Frederic J. Brown | Afp | Getty Images
House Speaker Kevin McCarthy and a bipartisan congressional delegation are meeting Wednesday with Taiwanese President Tsai Ing-wen in Simi Valley, California, in a move that has increased simmering U.S. tensions with China.
The Republican House speaker is the highest ranking U.S. official to meet with a leader of Taiwan on U.S. soil since 1979.
Tsai’s meeting with McCarthy follows private meetings she held last week with small groups of U.S. lawmakers. On Friday, she met with three members of the Senate Armed Services Committee in New York City: Sens. Dan Sullivan, R-Alaska, Joni Ernst, R-Iowa, and Mark Kelly, D-Ariz.
Also on Friday, Tsai met with House Minority Leader Rep. Hakeem Jeffries in his home state of New York.
Unlike those low-key meetings, however, McCarthy’s afternoon of scheduled events with Tsai will include a group of House members and will feature a public joint appearance covered by the international media.
Even portions of Wednesday’s meeting that were billed as private became public when McCarthy tweeted a photo of him and Tsai speaking one-on-one.
The meeting has infuriated China’s Communist Party leadership and prompted veiled threats from Beijing to members of Congress who will be attending the events. China’s government said it planned to take “resolute actions” to respond to the “provocation.”
In Los Angeles, the Chinese Consulate on Monday warned McCarthy not to “repeat disastrous past mistakes and further damage Sino-U.S. relations.” The consulate was referring to a visit by then-House Speaker Nancy Pelosi, D-Calif. to Taiwan last August.
That visit prompted furious condemnation from Beijing, including the launch of live-fire Chinese military drills in the Taiwan Strait just hours after she departed the self-ruling island, whose population exceeds 24 million people.
China views Taiwan as a province of the Chinese mainland, and it considers any attempt by Taiwan’s leaders to act independently of Beijing as a threat to Chinese sovereignty.
Tsai’s weeklong trip to the United States is technically unofficial, and is referred to as a “transit,” rather than a visit. But in reality, Tsai’s packed schedule of high-level meetings with U.S. lawmakers would rival that of any official visit by a world leader.

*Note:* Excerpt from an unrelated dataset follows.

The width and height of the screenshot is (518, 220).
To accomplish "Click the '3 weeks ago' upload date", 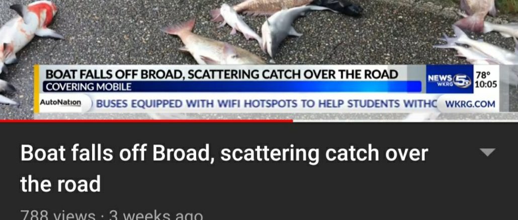I will point(155,215).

Tsai’s trip to the United States adds a new strain to the already fragile U.S.-China relationship, weakened in recent years by Beijing’s territorial expansion in the South China Sea and its aggressive effort to control Taiwan.
Taiwan supporters hold signs during a rally in front of the Westin Bonaventure hotel where Taiwan President Tsai Ing-wen will spend the night ahead of meeting with Kevin McCarthy, in Los Angeles, April 4, 2023.Â
Frederic J. Brown | AFP | Getty Images
In February, a Chinese reconnaissance balloon flying over the United States sparked a public outcry, until it was shot down by American fighter jets off the East Coast.
The following month, a U.S. ban on government devices using the social media app TikTok, which is owned by China’s ByteDance, drew an angry rebuke from Beijing.
This is a developing story, and will be updated throughout the day.